Su-an immediately recognizes that her father is going to die. He's going to leave her alone, and she's petrified. She doesn't want to lose him, and there's nothing she can do to change things. She can't try harder to get his attention, she can't tell him how important her school recital is. Nothing will fix this.

Seong-kyeong has just had to watch her husband die in a similarly horrific incident. It felt safe to not be completely alone. But now she will be while struggling to keep her unborn child alive.

And Seok-woo. All this time, with so many near-death experiences, he's had the terrified look of dread in his eyes at the prospect of not being able to protect Su-an. To make sure she's okay and taken care of. He has seconds left before he has to throw himself from the train, listening to his daughter scream "please don't leave me!" How do you explain this to a child? How do you make her understand that, no matter how much you love her, you can't change this?

She pleads and screams for him to come with them — "don't go!" — as he runs sobbing from the engine room to the back of the car. Seong-kyeong has to hold Su-an to keep her from running after him, her screams echoing over the music. And his last thoughts are of her. Only her. Su-an as a newborn infant, safe in his arms. Her tiny feet. Her eyes closed softly, sleeping soundly.

And then, with a smile on his face, he lets go.

The Impact (Matt's Take)

You know what? We should popularize the term "dread scare" as much as we use "jump scare." Neither are cursed genre restrictions. They're both pillars underneath the platform of horror cinema. Everyone understands the value of a jump scare when our hearts race, adrenaline spikes, and we leap in our cushioned seats (bless padding) because Mr. Scary Monster Man lunges towards the camera — but the art of a jump scare is immediate and over in a flash. A dread scare is something like Ariel just described. A far more affecting horror artform that lingers with audiences long after devastation occurs and sustains an existential sense of terror that gnaws at our vulnerability like a fly returning to a rotten feast over and over, undeterrable and incessant.

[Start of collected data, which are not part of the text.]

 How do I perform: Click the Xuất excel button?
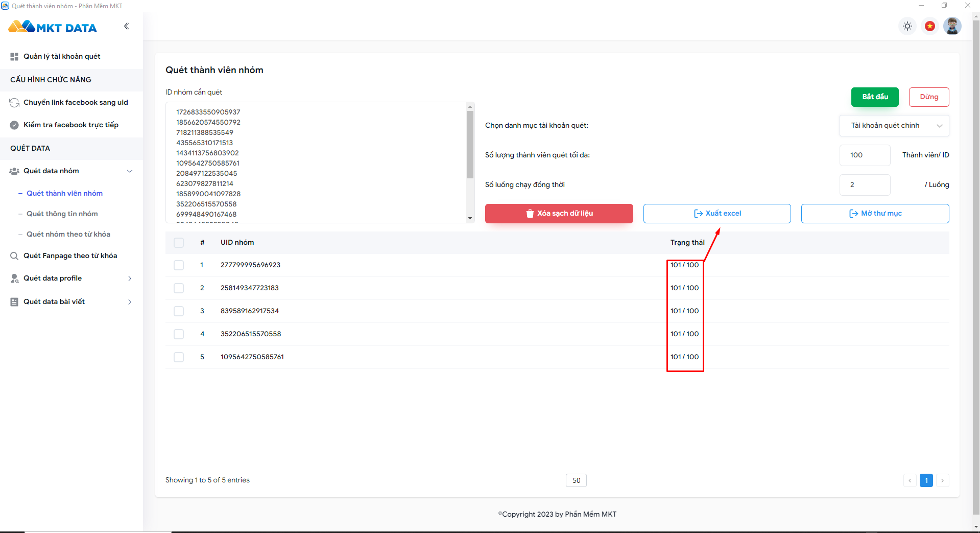click(717, 214)
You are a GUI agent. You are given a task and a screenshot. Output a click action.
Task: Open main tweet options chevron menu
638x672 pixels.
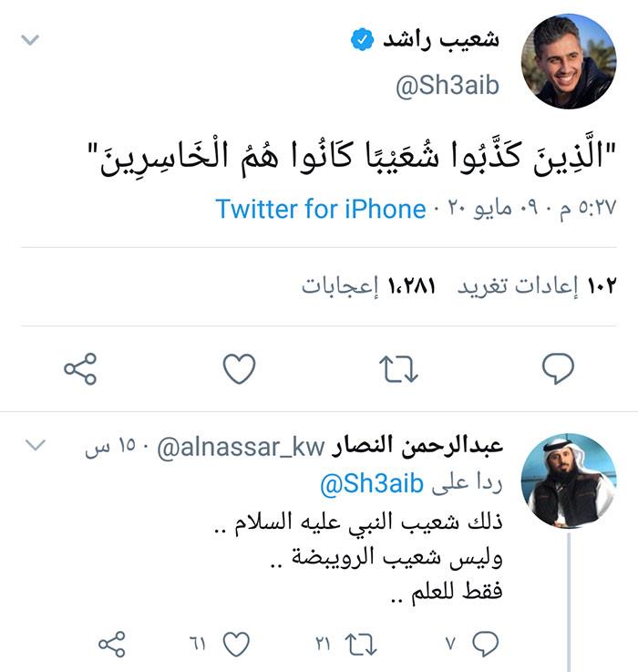coord(30,41)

Ariel highlights in "Train To Busan" a tremendous dread scare, because the moment Seok-woo is bitten, everything flashes before our eyes. A father making the ultimate sacrifice. The daughter left parentless and with a caretaker. The rushing sensation of finality. The despicable cruelty that is Seok-woo's continual brushes with death only to fall victim at the finish line. These are the dreadful larva that hatch days, weeks, years after you've watched whatever movie — eternal terrors that plague humankind. The sight of Seok-woo's bitten hand is a specter that lingers through multiple sleepless nights.

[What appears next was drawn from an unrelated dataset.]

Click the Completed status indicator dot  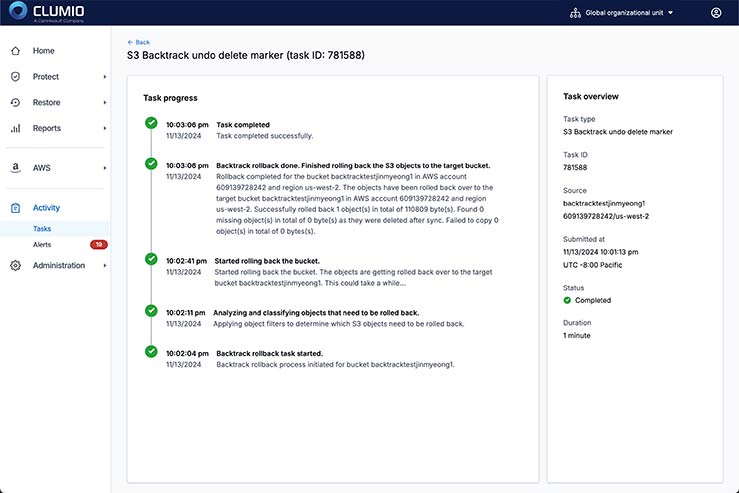[x=567, y=300]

That's the hangup, isn't it? What's scary to some ain't doodie to others. 

"Train To Busan" contains a few nasty traditional haunts, yet Ariel chose this somber sendoff. Does that negate Ariel's vulnerability in revealing her innermost fears? No. Are others wrong for choosing the zombie bumrush or another alternate scene? Also no. The horror genre is an inviting space where fans can be themselves and learn from others, based solely on what singular viewers choose as the scariest scene in any movie. We'd be moronic to fight over whose paranoias and anxieties are "right" when the conversation should be an open dialogue about the representation of all our tormentors, and how we can conquer them together.